Book Building Democracy in Latin America

Download or read book Building Democracy in Latin America written by John A. Peeler and published by . This book was released on 1998 with total page 264 pages. Available in PDF, EPUB and Kindle. Book excerpt: Peeler (political science, Bucknell U.) examines the challenges and opportunities for creating a humane and democratic political order in a region where, by his own admission, such a task has often seemed impossible. He explores basic issues of democratic theory, democracy's roots in Latin American tradition, managing participation in early democracies, authoritarian regimes of the 1970s, the institutionalization of democracy, and transitions that occurred in several countries in the 1980s. Annotation copyrighted by Book News, Inc., Portland, OR

Book The Paradox of Democracy in Latin America

Download or read book The Paradox of Democracy in Latin America written by Katherine Isbester and published by University of Toronto Press. This book was released on 2011-01-01 with total page 417 pages. Available in PDF, EPUB and Kindle. Book excerpt: What becomes clear throughout is that there is a paradox at the heart of Latin America's democracies. Despite decades of struggle to replace authoritarian dictatorships with electoral democracies, solid economic growth (leading up to the global credit crisis), and increased efforts by the state to extend the benefits of peace and prosperity to the poor, democracy - as a political system - is experiencing declining support, and support for authoritarianism is on the rise.

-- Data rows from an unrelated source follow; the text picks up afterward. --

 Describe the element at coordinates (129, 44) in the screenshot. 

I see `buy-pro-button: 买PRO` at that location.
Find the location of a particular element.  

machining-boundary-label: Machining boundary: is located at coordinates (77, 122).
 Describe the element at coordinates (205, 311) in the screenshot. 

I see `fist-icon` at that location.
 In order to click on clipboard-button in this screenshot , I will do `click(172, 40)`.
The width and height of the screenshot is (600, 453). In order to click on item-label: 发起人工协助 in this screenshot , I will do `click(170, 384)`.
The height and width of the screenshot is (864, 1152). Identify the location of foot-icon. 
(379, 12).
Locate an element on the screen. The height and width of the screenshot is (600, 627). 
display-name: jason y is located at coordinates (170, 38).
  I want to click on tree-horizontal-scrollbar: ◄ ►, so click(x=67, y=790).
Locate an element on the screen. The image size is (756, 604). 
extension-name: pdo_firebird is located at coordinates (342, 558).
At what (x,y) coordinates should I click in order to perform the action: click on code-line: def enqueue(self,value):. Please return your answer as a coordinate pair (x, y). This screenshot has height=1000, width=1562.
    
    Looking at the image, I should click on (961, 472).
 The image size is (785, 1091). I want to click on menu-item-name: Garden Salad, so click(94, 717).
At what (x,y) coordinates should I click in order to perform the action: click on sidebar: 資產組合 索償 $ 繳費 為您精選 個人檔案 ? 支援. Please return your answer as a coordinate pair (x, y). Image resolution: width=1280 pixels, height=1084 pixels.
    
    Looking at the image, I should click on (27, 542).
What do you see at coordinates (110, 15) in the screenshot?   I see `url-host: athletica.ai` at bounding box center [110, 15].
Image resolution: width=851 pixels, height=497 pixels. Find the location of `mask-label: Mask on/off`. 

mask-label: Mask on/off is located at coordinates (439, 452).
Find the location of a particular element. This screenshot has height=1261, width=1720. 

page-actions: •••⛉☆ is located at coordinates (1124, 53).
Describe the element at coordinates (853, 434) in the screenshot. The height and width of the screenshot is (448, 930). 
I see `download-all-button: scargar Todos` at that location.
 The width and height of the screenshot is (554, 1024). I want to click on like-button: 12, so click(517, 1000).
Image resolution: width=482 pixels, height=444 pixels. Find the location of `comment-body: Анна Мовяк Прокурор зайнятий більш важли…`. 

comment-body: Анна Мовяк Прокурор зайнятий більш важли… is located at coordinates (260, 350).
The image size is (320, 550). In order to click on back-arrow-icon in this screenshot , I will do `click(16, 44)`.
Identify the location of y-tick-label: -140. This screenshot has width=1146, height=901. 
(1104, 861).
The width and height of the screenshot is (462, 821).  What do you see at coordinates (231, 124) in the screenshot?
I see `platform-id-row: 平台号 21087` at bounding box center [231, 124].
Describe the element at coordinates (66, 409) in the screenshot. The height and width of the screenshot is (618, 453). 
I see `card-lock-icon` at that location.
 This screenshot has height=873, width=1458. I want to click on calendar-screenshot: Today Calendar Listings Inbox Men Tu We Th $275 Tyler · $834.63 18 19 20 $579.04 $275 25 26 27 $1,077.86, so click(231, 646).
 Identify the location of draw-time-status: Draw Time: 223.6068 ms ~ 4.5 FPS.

Book Problems of Democracy in Latin America

Download or read book Problems of Democracy in Latin America written by Galo Plaza Lasso and published by Praeger. This book was released on 1981 with total page 112 pages. Available in PDF, EPUB and Kindle. Book excerpt: Galo Plaza, former President of Ecuador, believes the two Americas are growing closer. This volume, comprising three lectures delivered at the University of North Carolina in 1954, proclaims his optimism.

Book Dilemmas of Democracy in Latin America

Download or read book Dilemmas of Democracy in Latin America written by Howard J. Wiarda and published by Rowman & Littlefield. This book was released on 2005 with total page 276 pages. Available in PDF, EPUB and Kindle. Book excerpt: Ultimately it is only with a renewed approach to U.S. policy - one that includes respectfully engaging with the myriad histories and cultures of the region - that we can hope to encourage strong and effective democratic traditions."--Jacket.